1.使用步骤
下载安装flink。并进行如下配置:
1、在sql-client-defaults.yaml中添加:
catalogs:
- name: myhive
type: hive
hive-conf-dir: /usr/local/hive/conf
hive-version: 2.3.6
2、修改hive的hive-site.xml
<configuration>
<property>
<name>hive.metastore.warehouse.dir</name>
<value>/user/hive/warehouse</value>
</property>
<property>
<name>hive.metastore.local</name>
<value>false</value>
</property>
<property>
<name>javax.jdo.option.ConnectionURL</name>
<value>jdbc:mysql://hadoop2:3306/hive?createDatabaseIfNotExist=true&useSSL=false</value>
</property>
<property>
<name>javax.jdo.option.ConnectionDriverName</name>
<value>com.mysql.jdbc.Driver</value>
</property>
<property>
<name>javax.jdo.option.ConnectionUserName</name>
<value>root</value>
</property>
<property>
<name>javax.jdo.option.ConnectionPassword</name>
<value>123456</value>
</property>
<property>
<name>hive.metastore.schema.verification</name>
<value>true</value>
</property>
<property>
<name>hive.metastore.uris</name>
<value>thrift://hadoop2:9083</value>
</property>
</configuration>
3、 开启hive9083端口
前台启动:hive --service metastore
后台启动:nohup hive --service metastore &
4、启动flink进行验证:sql-client.sh embedded
2.windows下flink读取kafka数据写入hive
完整代码如下:
def main(args: Array[String]): Unit = {
val env = StreamExecutionEnvironment.getExecutionEnvironment
env.setStreamTimeCharacteristic(TimeCharacteristic.EventTime)

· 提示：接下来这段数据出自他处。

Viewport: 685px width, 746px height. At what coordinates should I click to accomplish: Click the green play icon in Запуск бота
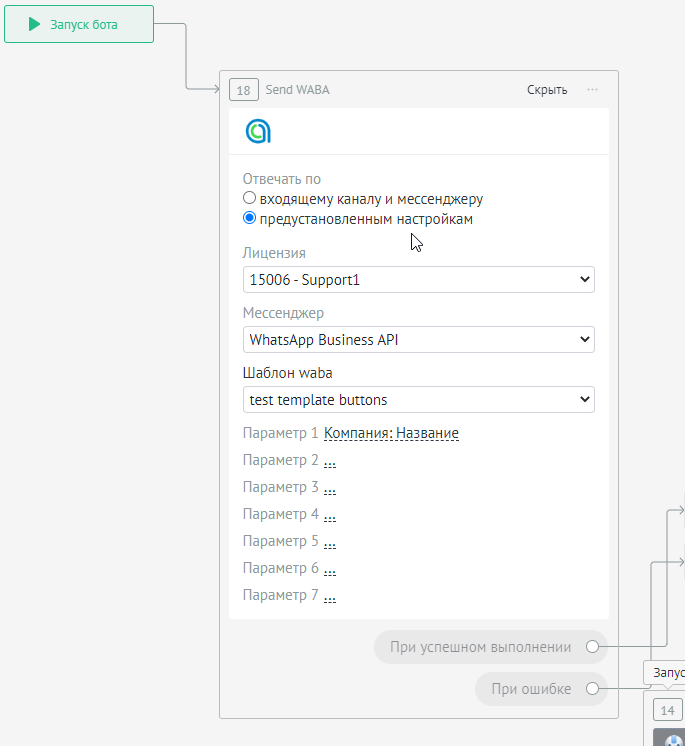tap(35, 24)
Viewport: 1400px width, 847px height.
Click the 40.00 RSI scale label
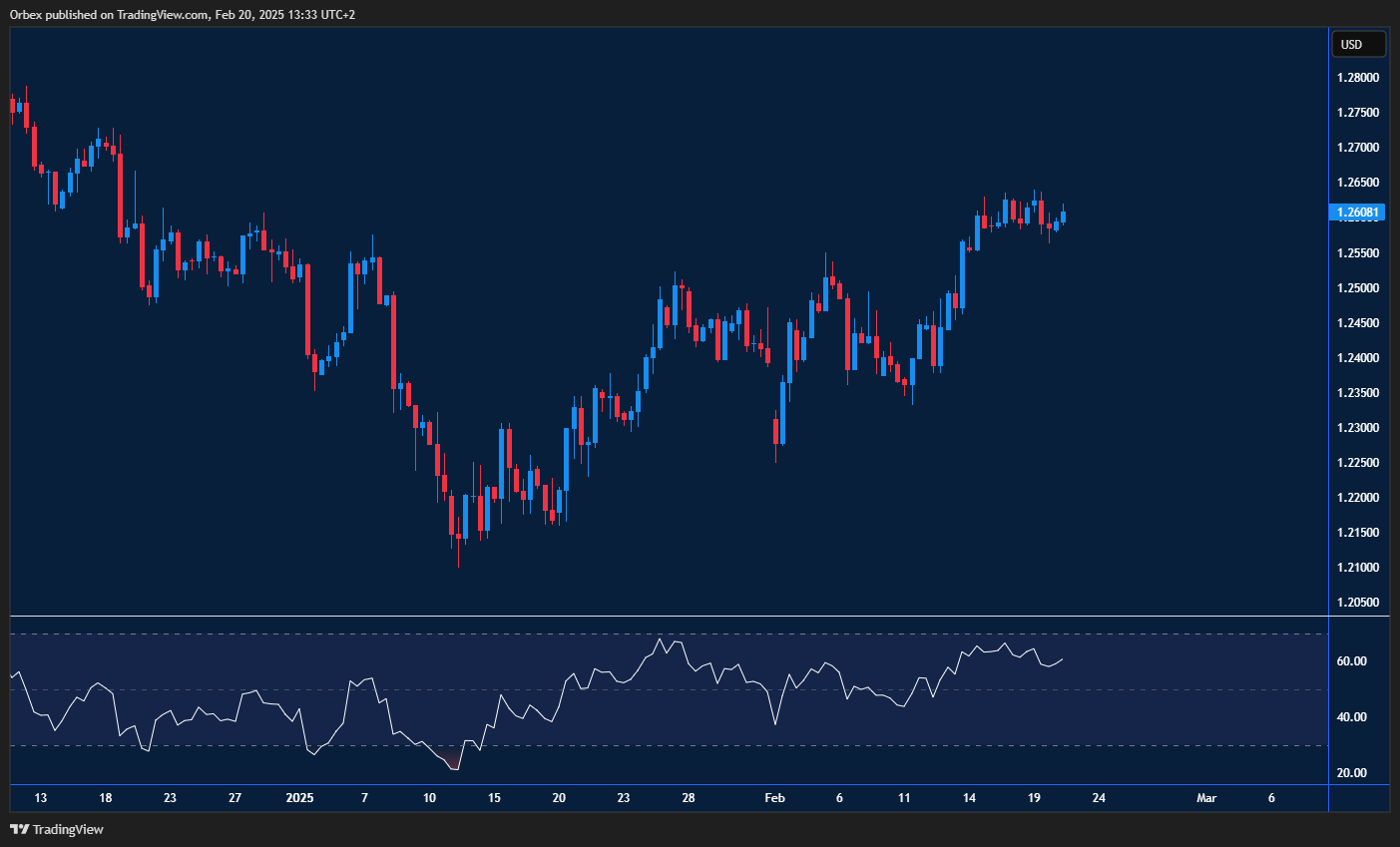tap(1352, 717)
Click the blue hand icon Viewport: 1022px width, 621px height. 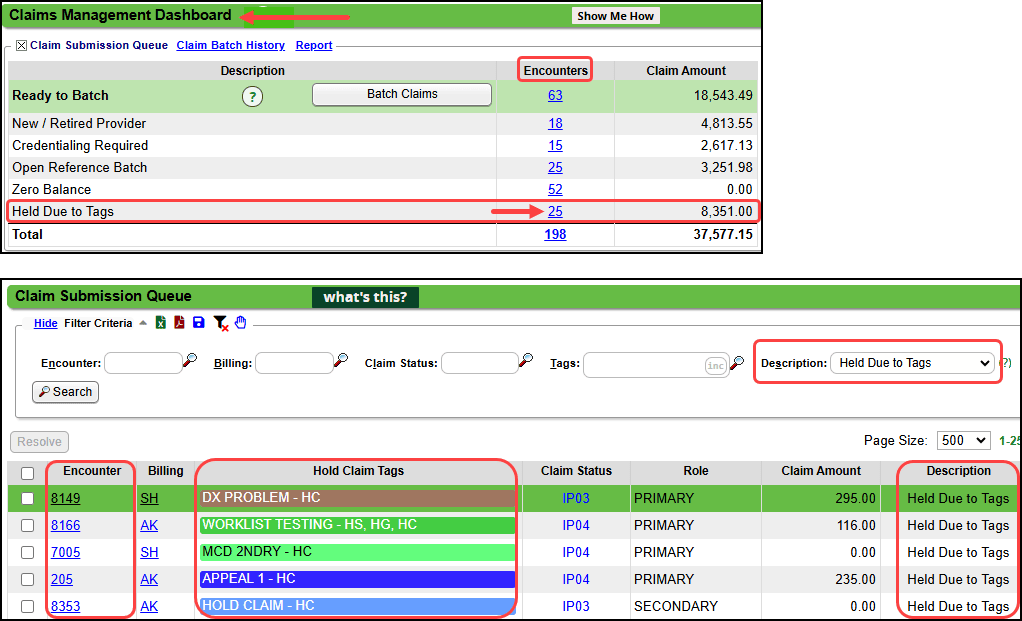(241, 322)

// 启用检查点,指定触发checkpoint的时间间隔(单位:毫秒,默认500毫秒),默认情况是不开启的
env.enableCheckpointing(5000L)
// 根据用户指定的数量可以同时触发多个Checkpoint,进而提升Checkpoint整体的效率
env.getCheckpointConfig.setMaxConcurrentCheckpoints(1)
// 设定语义模式,默认情况是exactly_once
env.getCheckpointConfig.setCheckpointingMode(CheckpointingMode.EXACTLY_ONCE)
// 设定Checkpoint超时时间,默认为10分钟
env.getCheckpointConfig.setCheckpointTimeout(60000)
// 设定两个Checkpoint之间的最小时间间隔,防止出现例如状态数据过大而导致Checkpoint执行时间过长,从而导致Checkpoint积压过多,
// 最终Flink应用密切触发Checkpoint操作,会占用了大量计算资源而影响到整个应用的性能(单位:毫秒)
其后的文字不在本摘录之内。